== The task ==
Extend the text about caring for an autistic son during isolation, starting after its final sentence.

== Text provided ==
§ §

We are nearing the end of Autism Awareness Month, but we’re not quite at the end of this difficult period of isolation. It has been a very challenging time in my home, and I am sure almost everyone else is struggling too.
My husband is a pharmacist — an essential worker who still needs to leave our home daily to go to work. This means I am left home with three kids each Monday through Friday. My eldest son is 8 years old and on the autism spectrum. In some ways, he is the easiest kid to deal with out of my three. He loves his iPad and Nintendo and can get lost in a screen for hours. It sounds horrible to say, but I am really grateful for his iPad. It has served as a stable thing in his life when everything else is chaotic. It has given me a much-needed break, or, more often, the freedom to break up the constant fighting between kids number 2 and 3.
But the losses from the isolation we’re experiencing have been a huge problem for my son. He has refused to do any schoolwork at home. I think, in his mind, it is all black and white. Schoolwork is done at school, so why would or should he do any type of academic work at home?
I was able to pick up a computer from his school — one that he is more familiar with — hoping it may help him be more receptive to doing his schoolwork at home. I showed him his school computer, and he flipped out that it was in our house. So I am telling myself we’ll go slow and steady.

§ §

== Dataset section ==
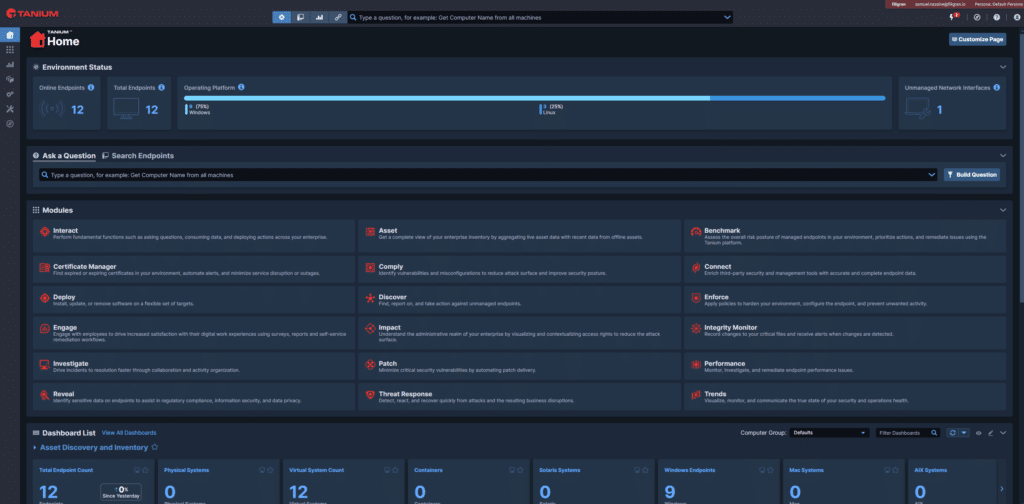1024x504 pixels.
Task: Toggle the star on Total Endpoint Count card
Action: (144, 469)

§ §

== Result of this task ==
After a couple of days with the school computer I got him to play some of his favorite games he plays at school. This felt like a step in the right direction. He has also done a few Google Hangouts with both his special needs educator and with his homeroom class. This has had a mixed outcome. He was so excited to first see his classmates pop up on his screen, but he grew frustrated when it got so noisy with 25 children participating.
His biggest challenge is communication, and he especially struggles with his peer group. This isolation means he cannot work on the social skills he is already struggling with. As great as a Google Hangout is, he needs the in-person work to learn to read other people’s expressions and body language. The services he receives at school are vital to him and to us.
We are taking it one day at a time. We are blessed with very patient and understanding teachers, speech pathologists, physical therapists, and occupational therapists who are telling me not to worry about it. But I am very worried about my son regressing during this time. Not just with academics but with the social component of school. I physically and emotionally cannot be his mother, teacher, speech therapist, PT, and OT. I cannot force him to do his schoolwork while wrangling two other children. I am not in a situation where I can do what I want to do or what I need to do.
I am trying to be kind to myself and not have mom guilt over thinking I could do better. This is such an extreme situation, and there is no clear path about how each family should approach it. However, I would be lying if I did not admit a twinge of envy when I see on social media the family that took a nice walk or the mom who has cleaned and purged the playroom. I am struggling to get through each hour, staring at the clock and waiting for the text that says my husband is on his way home.
Yes, we are in this together. I know everyone is at home, isolated, and worried. But knowing everyone else is also struggling does not make my struggle or yours any easier. It does not lift the burden and the overwhelm.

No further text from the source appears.